▶ _READING TEXT_
------------
6:07 PM |
Come on PIMA... are we going to help or not????
Or are the poor people of as they call it "the forgotten islands"
truly forgotten???
Red Cross has raised $3million for Samoa...
On Nov 30, 11:15 pm, Savili <wellth4l...@gmail.com> wrote:
> Appealing for homeless Tongan tsunami victims
>
> www.tonganz.orgreports a fresh appeal for the displaced – and
> overlooked? - population of Niuatoputapu, many still without temporary
> let along permanent shelter says Tongan Advisory Council chair Melino
> Maka..
>
> The shelter need remains 60 days after the tsunami of 30 September
> killed nine Tongans and destroyed 79 buildings in the isolated
> northern Tongan island near to Samoa he said in announcing a fresh
> attempt to get attention – in the face of public focus on Samoa's own
> real needs.
>
> In the first of a week ofwww.tonganz.orgspecial reports to focus on
> the disaster that hit Niua, he recalled how the New Zealand government
> aid agency NZAID had said in the first 30 days after the waves struck
> they awaited a Tongan government request for housing reconstruction.
>
> But Niua people think that is not good enough, he said, citing the
> comments of a priest who has just been to the ravaged Island.
>
> "Why wait? Our people are desperate and longing for help" says Fr
> Mateo Kivalu, just back to Wellington from Niuatoputapu.
>
> Archdiocese of Wellington priest Father Mateo Kivalu said 60 days
> after the wave struck his people are impatient to see action.
>
> The Tongan government and its partners has left him and isolated Niua
> people confused.
> Mr Maka said that with the help of Asia Pacific Economic News NZ
> Parliamentary Press gallery correspondent Anthony Haas, the web site
> was preparing a week of fresh reports from Niua and places influencing
> it.
>
> Here is a taste of what is to come onwww.tonganz.org– and about
> which fresh comment is being sought said Mr Haas, Fr Mateo and Mr
> Maka.
>
> Dilemmas and choices facing Niua Tongan tsunami victims
> Wellingtonian Fr Mateo told a Nov 1 2009 meeting on tsunami ravaged
> Niuatoputapu he saw contradiction between three voices of the Tongan
> government – and back in Wellington relatives are calling for
> "action".
------------
▶ _INFORMATION PROVIDED_
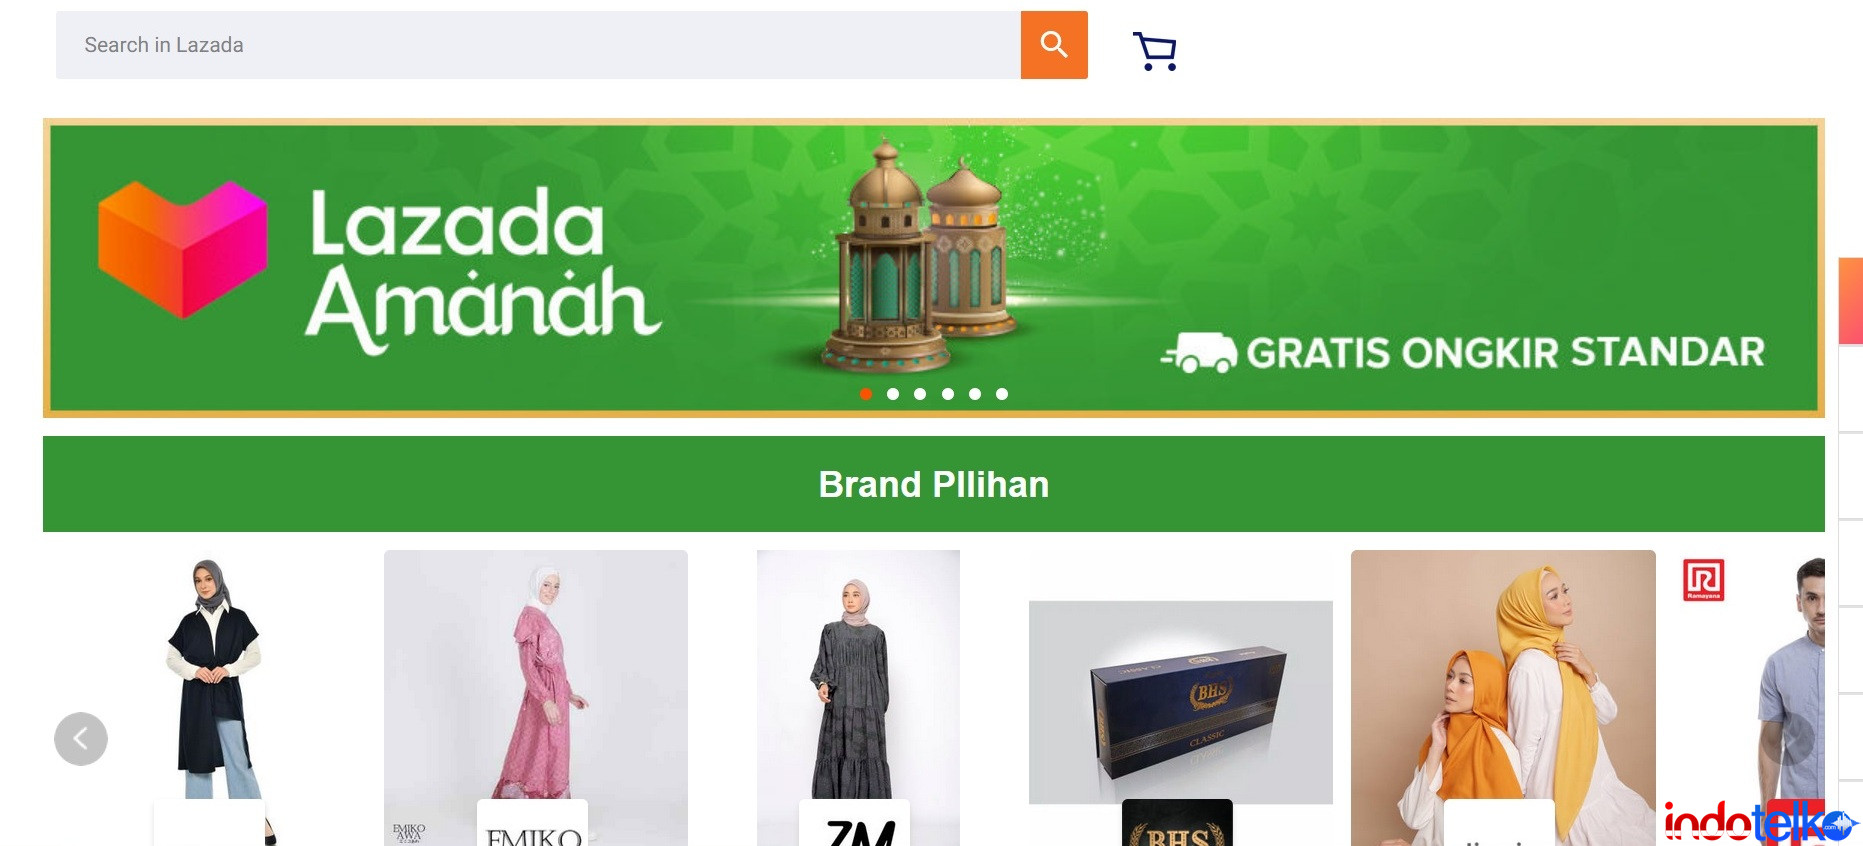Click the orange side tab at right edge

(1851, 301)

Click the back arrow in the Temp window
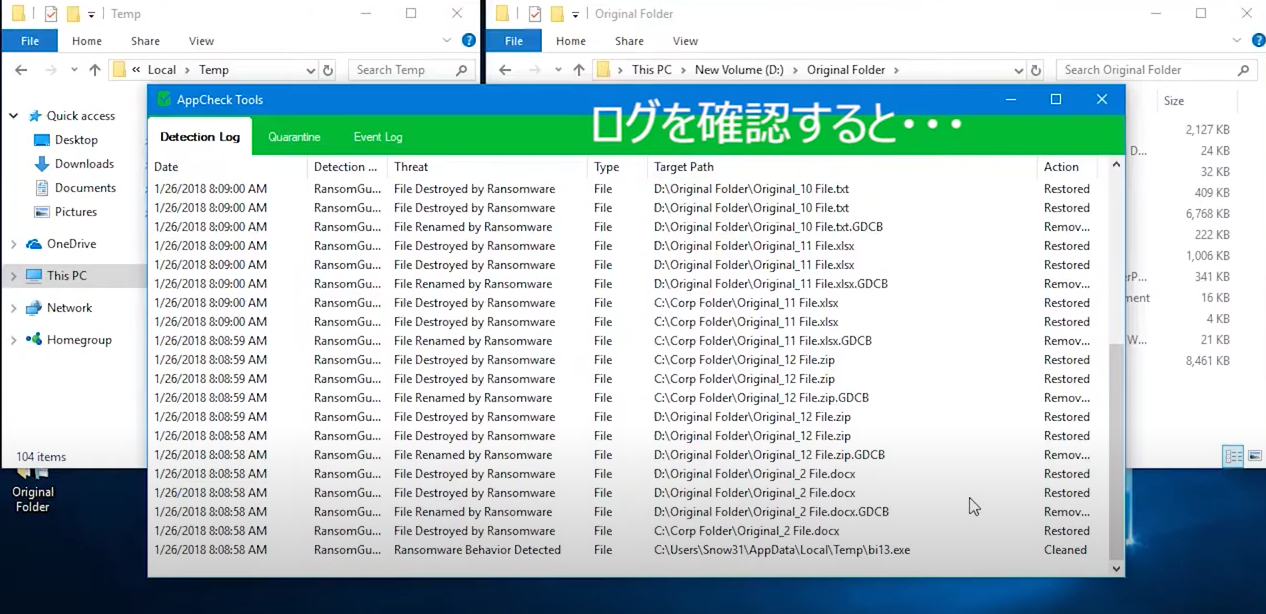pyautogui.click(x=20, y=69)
------------
▶ _TO-DO LIST_
- 1) According to the Niuatoputapu tsunami appeal, how many buildings did the tsunami of 30 September destroy?
- 2) Say whether each statement agrees with the Niuatoputapu tsunami appeal, answering yes or no and quoting the words that decide it: (a) The Red Cross has raised $3 million for Samoa. (b) Father Mateo Kivalu is a priest of the Archdiocese of Auckland. (c) NZAID said it was awaiting a Tongan government request for housing reconstruction.
- 3) Please carry the Niuatoputapu tsunami appeal on from where it stops.

▶ _THE ANSWERS_
- 1) 79 buildings

- 2)
(a) Yes: "Red Cross has raised $3million for Samoa..."
(b) No: "Archdiocese of Wellington priest Father Mateo Kivalu"
(c) Yes: "they awaited a Tongan government request for housing reconstruction."

- 3)
>
> The Kingdom of Tonga and its friends face dilemmas.
> Fr Mateo, Catholic priest in the Archdiocese of Wellington covering
> Tongan communities at the top of the South Island and bottom of the
> North Island spent November in his home island of Niuatoputapu (Niua),
> and Tongatapu, to do what he could for his people. His uncle had died
> in the September 30 tsunami that killed nine Tongans in three villages
> of the northern Tongan island, near to Samoa, which had been hit even
> harder by the rogue waves.
>
> Temporary shelter after Niua's tsunami relief
> Fr Mateo Kivalu's Uncle Sililo wants to stay put in Hihifo. "I've
> never built a house" the priest who has spent five years ministering
> to Marlborough and Wellington Tongans says. Nevertheless during his
> November visit to Niua to see what he could do to help; he set to with
> his family - and created a shelter of corrugated iron and wood
> salvaged from destroyed houses.
>
> The approximately 12 square metre shelter or little house known in
> Tongan as fakahekeheke, has a dirt floor and no windows - but does
> have a door for entrance and another for access to a kitchen.
> However, either a kitchen – or even an outside toilet have yet been
> built. What discomfort and sickness will the inhabitants face?
>
> The permanent house dream for Niua residents
> What is happening to help Niua people achieve their permanent home
> dreams?
> Fr Mateo Kivalu calls for a non-government organisation (ngo) effort
> to get houses rebuilt for people in the three Niua villages of Hihifo,
> Falehau and Vaipoa.
> Now back in Wellington in the run up to Christmas the priest who went
> to Niua to see what he could do to help wants to get appropriate
> houses and community spaces designed.
>
> Niua's dilemma posed by Tongan land rights
> It is not easy for Wellington based Fr Mateo Kivalu to clearly
> anticipate what follows Tongan government indications land higher
> above the beach, inland, can be provided for displaced Niua residents.
> The Ma'atu land behind Hihifo, the village most seriously affected by
> the September 30 waves, is now distributed to absentee and other land
> users. So what land can be available for which people directly and
> indirectly affected by the waves?
>
> Dilemmas for Haukinima as Tongan Government representative
> Peau Haukinima was the Niuatoputapu MP until the last election – and
> acted as Tongan government representative during Fr Mateo's November
> visit.
> Mr Haukinima's job is to be spokesman of the government. Information
> is meant to come through him to the people Fr Mateo said after several
> weeks in Niua.
> Fr Mateo tells of local reports that Mr Haukinima said ten days after
> the waves struck that the Tongan government wanted Niuatoputapu people
> to re-establish houses up the hill. Fr Mateo could not report, when
> he returned to Wellington at the end of November, what had been done
> to achieve this policy.
>
> Fr Mateo as shelter builder
> Wellington based Fr Mateo had never built before.
> But on his two week November visit to Niua to meet relatives, friends
> and strangers in need, he built a shelter less than eight –ten feet
> square in most seriously harmed Hihifo village.
> This house was for Simione Hami, brother of Salote, and a 14 year old
> niece.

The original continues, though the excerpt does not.